> [STATED GOAL]
Swap "text box" for "input box" throughout the records below, and write them out again with everything else left the same.

** start of EXTRACTED DATA **

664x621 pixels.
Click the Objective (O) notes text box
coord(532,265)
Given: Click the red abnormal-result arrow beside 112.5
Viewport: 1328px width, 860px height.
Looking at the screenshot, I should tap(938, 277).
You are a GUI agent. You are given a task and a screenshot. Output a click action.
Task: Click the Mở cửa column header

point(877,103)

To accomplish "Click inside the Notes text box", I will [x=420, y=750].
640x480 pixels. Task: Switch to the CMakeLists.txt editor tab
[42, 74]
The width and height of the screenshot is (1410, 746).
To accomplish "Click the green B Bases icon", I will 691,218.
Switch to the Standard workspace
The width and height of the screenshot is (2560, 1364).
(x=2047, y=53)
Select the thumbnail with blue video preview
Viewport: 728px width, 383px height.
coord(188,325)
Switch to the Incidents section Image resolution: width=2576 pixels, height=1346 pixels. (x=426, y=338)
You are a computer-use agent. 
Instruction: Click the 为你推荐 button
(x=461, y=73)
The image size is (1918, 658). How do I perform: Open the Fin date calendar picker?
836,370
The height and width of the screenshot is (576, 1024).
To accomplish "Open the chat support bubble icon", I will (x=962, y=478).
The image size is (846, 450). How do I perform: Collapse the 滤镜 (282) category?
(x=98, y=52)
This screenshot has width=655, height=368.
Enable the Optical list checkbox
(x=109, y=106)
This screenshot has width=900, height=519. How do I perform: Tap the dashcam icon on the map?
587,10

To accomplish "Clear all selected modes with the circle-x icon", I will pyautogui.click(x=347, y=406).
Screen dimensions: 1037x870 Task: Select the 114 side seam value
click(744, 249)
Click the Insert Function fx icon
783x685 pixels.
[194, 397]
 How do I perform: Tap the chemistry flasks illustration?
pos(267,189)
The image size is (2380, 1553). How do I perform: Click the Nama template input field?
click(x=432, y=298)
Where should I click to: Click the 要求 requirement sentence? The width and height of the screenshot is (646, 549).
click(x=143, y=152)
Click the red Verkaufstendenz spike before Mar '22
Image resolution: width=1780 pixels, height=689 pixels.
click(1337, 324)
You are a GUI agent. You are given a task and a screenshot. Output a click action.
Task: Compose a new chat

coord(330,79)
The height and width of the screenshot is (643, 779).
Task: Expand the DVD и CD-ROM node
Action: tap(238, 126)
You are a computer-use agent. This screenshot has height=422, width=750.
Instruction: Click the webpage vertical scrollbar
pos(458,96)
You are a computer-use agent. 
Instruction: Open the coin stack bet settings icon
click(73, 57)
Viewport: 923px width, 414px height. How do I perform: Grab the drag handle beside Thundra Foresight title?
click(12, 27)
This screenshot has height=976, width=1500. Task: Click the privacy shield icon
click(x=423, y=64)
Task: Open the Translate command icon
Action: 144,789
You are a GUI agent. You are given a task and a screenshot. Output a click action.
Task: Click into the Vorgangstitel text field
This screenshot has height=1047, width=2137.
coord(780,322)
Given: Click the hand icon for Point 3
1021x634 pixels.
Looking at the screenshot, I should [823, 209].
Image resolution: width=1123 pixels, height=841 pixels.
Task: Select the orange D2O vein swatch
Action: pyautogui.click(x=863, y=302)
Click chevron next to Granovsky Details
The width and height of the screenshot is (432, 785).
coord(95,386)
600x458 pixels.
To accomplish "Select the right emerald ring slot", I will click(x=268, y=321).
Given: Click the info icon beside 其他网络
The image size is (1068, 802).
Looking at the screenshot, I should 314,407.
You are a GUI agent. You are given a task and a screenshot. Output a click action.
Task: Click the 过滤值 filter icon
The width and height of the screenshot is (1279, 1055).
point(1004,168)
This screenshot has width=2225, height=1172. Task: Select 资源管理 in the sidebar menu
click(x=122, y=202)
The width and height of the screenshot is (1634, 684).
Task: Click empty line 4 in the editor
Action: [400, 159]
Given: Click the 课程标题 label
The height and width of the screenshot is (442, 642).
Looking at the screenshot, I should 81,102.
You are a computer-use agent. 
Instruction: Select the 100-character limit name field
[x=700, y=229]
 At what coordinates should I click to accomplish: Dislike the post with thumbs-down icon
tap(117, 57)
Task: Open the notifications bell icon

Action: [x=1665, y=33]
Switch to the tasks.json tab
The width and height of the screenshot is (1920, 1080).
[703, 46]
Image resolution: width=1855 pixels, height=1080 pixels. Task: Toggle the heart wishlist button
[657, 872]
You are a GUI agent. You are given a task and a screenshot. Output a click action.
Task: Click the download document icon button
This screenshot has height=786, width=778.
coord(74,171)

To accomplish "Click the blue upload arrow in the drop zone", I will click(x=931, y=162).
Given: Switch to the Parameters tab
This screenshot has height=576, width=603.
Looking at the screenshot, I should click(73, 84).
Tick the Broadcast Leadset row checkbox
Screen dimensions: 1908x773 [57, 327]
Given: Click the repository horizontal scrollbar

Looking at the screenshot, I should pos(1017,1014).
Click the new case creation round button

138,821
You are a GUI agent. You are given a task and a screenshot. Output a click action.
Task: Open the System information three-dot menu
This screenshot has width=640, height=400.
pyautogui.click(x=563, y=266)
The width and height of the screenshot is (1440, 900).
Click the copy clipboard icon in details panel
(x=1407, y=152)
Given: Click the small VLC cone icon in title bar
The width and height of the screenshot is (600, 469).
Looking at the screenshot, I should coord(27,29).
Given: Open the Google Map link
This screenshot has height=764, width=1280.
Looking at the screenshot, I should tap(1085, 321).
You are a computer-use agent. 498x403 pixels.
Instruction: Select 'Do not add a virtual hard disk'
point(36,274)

** end of EXTRACTED DATA **

> [ANSWER BELOW]
664x621 pixels.
Click the Objective (O) notes input box
coord(532,265)
Given: Click the red abnormal-result arrow beside 112.5
Viewport: 1328px width, 860px height.
Looking at the screenshot, I should tap(938, 277).
You are a GUI agent. You are given a task and a screenshot. Output a click action.
Task: Click the Mở cửa column header

point(877,103)

To accomplish "Click inside the Notes input box", I will [x=420, y=750].
640x480 pixels. Task: Switch to the CMakeLists.txt editor tab
[42, 74]
The width and height of the screenshot is (1410, 746).
To accomplish "Click the green B Bases icon", I will 691,218.
Switch to the Standard workspace
The width and height of the screenshot is (2560, 1364).
(x=2047, y=53)
Select the thumbnail with blue video preview
Viewport: 728px width, 383px height.
coord(188,325)
Switch to the Incidents section Image resolution: width=2576 pixels, height=1346 pixels. (x=426, y=338)
You are a computer-use agent. 
Instruction: Click the 为你推荐 button
(x=461, y=73)
The image size is (1918, 658). How do I perform: Open the Fin date calendar picker?
836,370
The height and width of the screenshot is (576, 1024).
To accomplish "Open the chat support bubble icon", I will (x=962, y=478).
The image size is (846, 450). How do I perform: Collapse the 滤镜 (282) category?
(x=98, y=52)
This screenshot has width=655, height=368.
Enable the Optical list checkbox
(x=109, y=106)
This screenshot has width=900, height=519. How do I perform: Tap the dashcam icon on the map?
587,10

To accomplish "Clear all selected modes with the circle-x icon", I will pyautogui.click(x=347, y=406).
Screen dimensions: 1037x870 Task: Select the 114 side seam value
click(744, 249)
Click the Insert Function fx icon
783x685 pixels.
[194, 397]
 How do I perform: Tap the chemistry flasks illustration?
pos(267,189)
The image size is (2380, 1553). How do I perform: Click the Nama template input field?
click(x=432, y=298)
Where should I click to: Click the 要求 requirement sentence? The width and height of the screenshot is (646, 549).
click(x=143, y=152)
Click the red Verkaufstendenz spike before Mar '22
Image resolution: width=1780 pixels, height=689 pixels.
click(1337, 324)
You are a GUI agent. You are given a task and a screenshot. Output a click action.
Task: Compose a new chat

coord(330,79)
The height and width of the screenshot is (643, 779).
Task: Expand the DVD и CD-ROM node
Action: tap(238, 126)
You are a computer-use agent. This screenshot has height=422, width=750.
Instruction: Click the webpage vertical scrollbar
pos(458,96)
You are a computer-use agent. 
Instruction: Open the coin stack bet settings icon
click(73, 57)
Viewport: 923px width, 414px height. How do I perform: Grab the drag handle beside Thundra Foresight title?
click(12, 27)
This screenshot has height=976, width=1500. Task: Click the privacy shield icon
click(x=423, y=64)
Task: Open the Translate command icon
Action: 144,789
You are a GUI agent. You are given a task and a screenshot. Output a click action.
Task: Click into the Vorgangstitel text field
This screenshot has height=1047, width=2137.
coord(780,322)
Given: Click the hand icon for Point 3
1021x634 pixels.
Looking at the screenshot, I should [823, 209].
Image resolution: width=1123 pixels, height=841 pixels.
Task: Select the orange D2O vein swatch
Action: pyautogui.click(x=863, y=302)
Click chevron next to Granovsky Details
The width and height of the screenshot is (432, 785).
coord(95,386)
600x458 pixels.
To accomplish "Select the right emerald ring slot", I will click(x=268, y=321).
Given: Click the info icon beside 其他网络
The image size is (1068, 802).
Looking at the screenshot, I should 314,407.
You are a GUI agent. You are given a task and a screenshot. Output a click action.
Task: Click the 过滤值 filter icon
The width and height of the screenshot is (1279, 1055).
point(1004,168)
This screenshot has width=2225, height=1172. Task: Select 资源管理 in the sidebar menu
click(x=122, y=202)
The width and height of the screenshot is (1634, 684).
Task: Click empty line 4 in the editor
Action: [400, 159]
Given: Click the 课程标题 label
The height and width of the screenshot is (442, 642).
Looking at the screenshot, I should 81,102.
You are a computer-use agent. 
Instruction: Select the 100-character limit name field
[x=700, y=229]
 At what coordinates should I click to accomplish: Dislike the post with thumbs-down icon
tap(117, 57)
Task: Open the notifications bell icon

Action: [x=1665, y=33]
Switch to the tasks.json tab
The width and height of the screenshot is (1920, 1080).
[703, 46]
Image resolution: width=1855 pixels, height=1080 pixels. Task: Toggle the heart wishlist button
[657, 872]
You are a GUI agent. You are given a task and a screenshot. Output a click action.
Task: Click the download document icon button
This screenshot has height=786, width=778.
coord(74,171)

To accomplish "Click the blue upload arrow in the drop zone", I will click(x=931, y=162).
Given: Switch to the Parameters tab
This screenshot has height=576, width=603.
Looking at the screenshot, I should click(73, 84).
Tick the Broadcast Leadset row checkbox
Screen dimensions: 1908x773 [57, 327]
Given: Click the repository horizontal scrollbar

Looking at the screenshot, I should pos(1017,1014).
Click the new case creation round button

138,821
You are a GUI agent. You are given a task and a screenshot. Output a click action.
Task: Open the System information three-dot menu
This screenshot has width=640, height=400.
pyautogui.click(x=563, y=266)
The width and height of the screenshot is (1440, 900).
Click the copy clipboard icon in details panel
(x=1407, y=152)
Given: Click the small VLC cone icon in title bar
The width and height of the screenshot is (600, 469).
Looking at the screenshot, I should coord(27,29).
Given: Open the Google Map link
This screenshot has height=764, width=1280.
Looking at the screenshot, I should tap(1085, 321).
You are a computer-use agent. 498x403 pixels.
Instruction: Select 'Do not add a virtual hard disk'
point(36,274)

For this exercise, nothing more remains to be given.